A local privilege escalation of (LPE) vulnerability in the software used to handle authorizations — and installed by default — on most major distributions of Linux is trivial to exploit, with one researcher already re-creating the attack just from a detailed description of the flaw.
The vulnerability affects polkit, formerly known as PolicyKit, which is included in the default installation of a variety of Linux distributions, including Fedora, Ubuntu, Debian, and CentOS, according to an advisory issued by vulnerability-management firm Qualys, whose researchers originally discovered the issue. Exploiting the vulnerability allows any user to gain root privileges on the system.
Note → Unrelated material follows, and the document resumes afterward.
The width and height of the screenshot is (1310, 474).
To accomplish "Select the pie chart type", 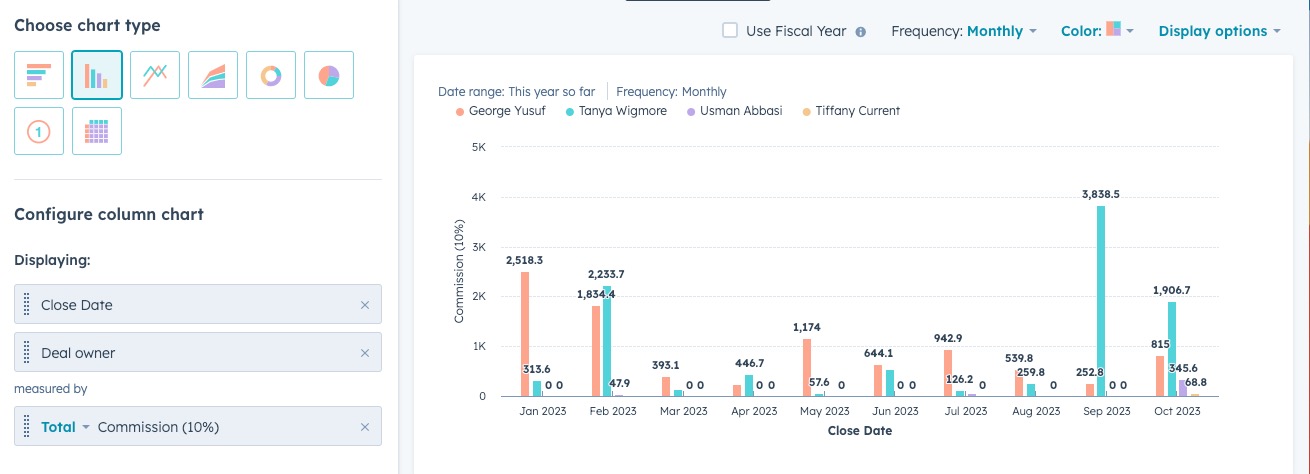I will (x=329, y=75).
Security researchers have recommended that Linux administrators, especially owners of multiuser Linux systems, immediately patch this flaw.
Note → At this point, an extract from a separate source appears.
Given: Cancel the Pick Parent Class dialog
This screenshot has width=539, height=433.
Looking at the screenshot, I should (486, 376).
The vulnerability is very serious because of how easy it is to trigger the exploit, which Qualys dubbed PwnKit, and how widely used Linux distributions are in enterprises and in cloud platforms, says Bharat Jogi, director of vulnerability and threat research at Qualys.
"A large percentage of today’s IT infrastructure is run on Linux and other open source technologies. Due to the operating system's ubiquity, vulnerabilities found have the tendency to be rather severe," he says. "PwnKit has been hiding in plain sight for 12-plus years with an exploit so trivial that just hours after the vulnerability went live, researchers had already built and released their own exploits."
By yesterday evening, Croatian penetration tester Bojan Zdrnja had reproduced the exploit using the description of the flaw published by Qualys. The exploit was simple to create and "100% reliable," Zdrnja stated in a post on the SANS Institute's InfoSec Handlers Diary.
"I successfully recreated it ... where it is executed on a fully patched Ubuntu 20.04 system—before the polkit patches being installed (sic), which are luckily already out," he wrote. "We expect that the exploit will become public soon and that attackers will start exploiting it—this is especially dangerous for any multi-user system that allows shell access to users."
In the past, LPE vulnerabilities, such as the polkit issue, have been considered second-class vulnerabilities because they are not remotely exploitable. However, attacks increasingly require a chain of exploits to compromise a system, and LPE issues are a critical part of that chain, says Dustin Childs, communications manager at Trend Micro’s Zero Day Initiative (ZDI), a third-party bug bounty program.
"Local privilege escalation bugs should be treated seriously. While these bugs do require previous access to the target system, they are often paired with code execution bugs to take over a system," he says. "These types of bugs are often used by malware and ransomware and should be taken seriously."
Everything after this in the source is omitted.